Extract to read:

— Begin —

Devil's Advocate

Welcome to Devil's Advocate — Inside Tennessee's version of punch/counter punch — where each week analysts Randy Moore and Jeffery Stewart choose their sideline and make their cases for our readers' regular amusement and occasional edification.



For the Tennessee Vols, the keys to beating Alabama Saturday in Tuscaloosa are rather obvious:

- Slow down wide receiver D.J. Hall, the Tide's one quality offensive player

- Throw away from Simeon Castille, Bama's one big-time defensive player

- Don't let the replay official decide the outcome in the final seconds.

Basically, the Crimson Tide has an overpaid coach and an overrated team. Despite a 5-2 overall record and a 3-1 SEC mark, Bama is a train wreck waiting to happen. This team has been winning in spite of itself.

Alabama blew a 21-point lead before edging Arkansas 41-38. The Tide blew a 23-point FIRST-QUARTER lead and needed an end-zone interception on the game's final play to nip Houston 30-24. Last week Bama needed a controversial call reversal by the replay official in the final seconds to put away mighty Mississippi, which remains winless in league play.

As inept as they are, the Rebels (1-5, 0-4) outplayed Bama, whose defense bears no resemblance to the superb unit the Vols faced on their last visit to Tuscaloosa in 2005. Ole Miss tailback BenJarvus Green-Ellis shredded the Tide for 131 rushing yards on just 20 rushes, an average of 6.5 yards per attempt. And former walk-on Seth Adams picked apart Bama's secondary to the tune of 284 yards. Tennessee quarterback Erik Ainge must be licking his chops.

Alabama's offense is no world-beater, either. Whereas Tennessee is getting more and more from its ground game each week, the Tide is getting less and less. That has forced quarterback John Parker Wilson – who ranks ninth among SEC quarterbacks in passing efficiency – to try and carry the attack in recent weeks. Wilson threw 53 times in a loss to Florida State, 45 times against Arkansas, 40 times vs. Ole Miss and 35 times against Georgia.

Speaking of Georgia, Bama lost to the Dawgs 26-23 in Tuscaloosa just two weeks before Tennessee routed the Dawgs 35-14 in Knoxville.

— End —

Data extract:
— Begin —

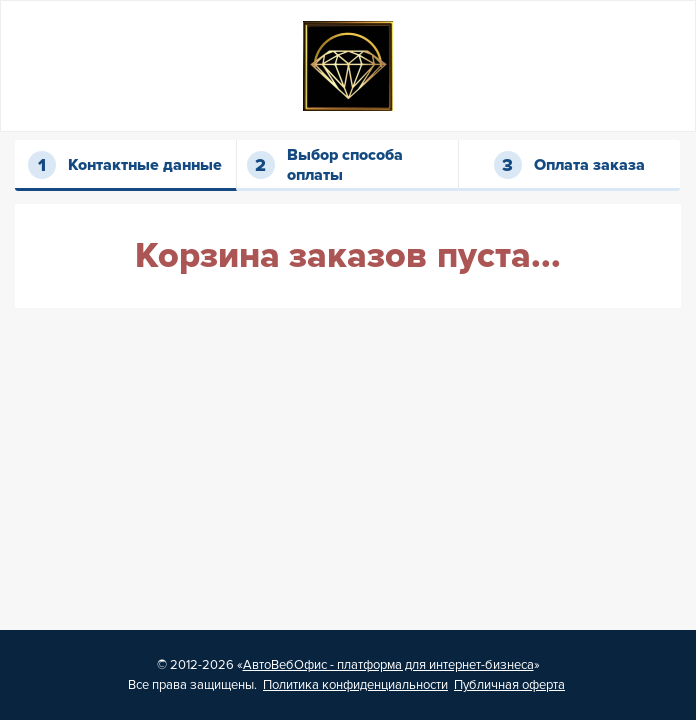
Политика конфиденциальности (355, 685)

— End —

In the Devil's Advocate column, why has Alabama quarterback John Parker Wilson had to try to carry the attack in recent weeks? Answer in one to three sentences.

Expected output:
Alabama is getting less and less from its ground game each week, and that decline has forced Wilson to try to carry the offense himself.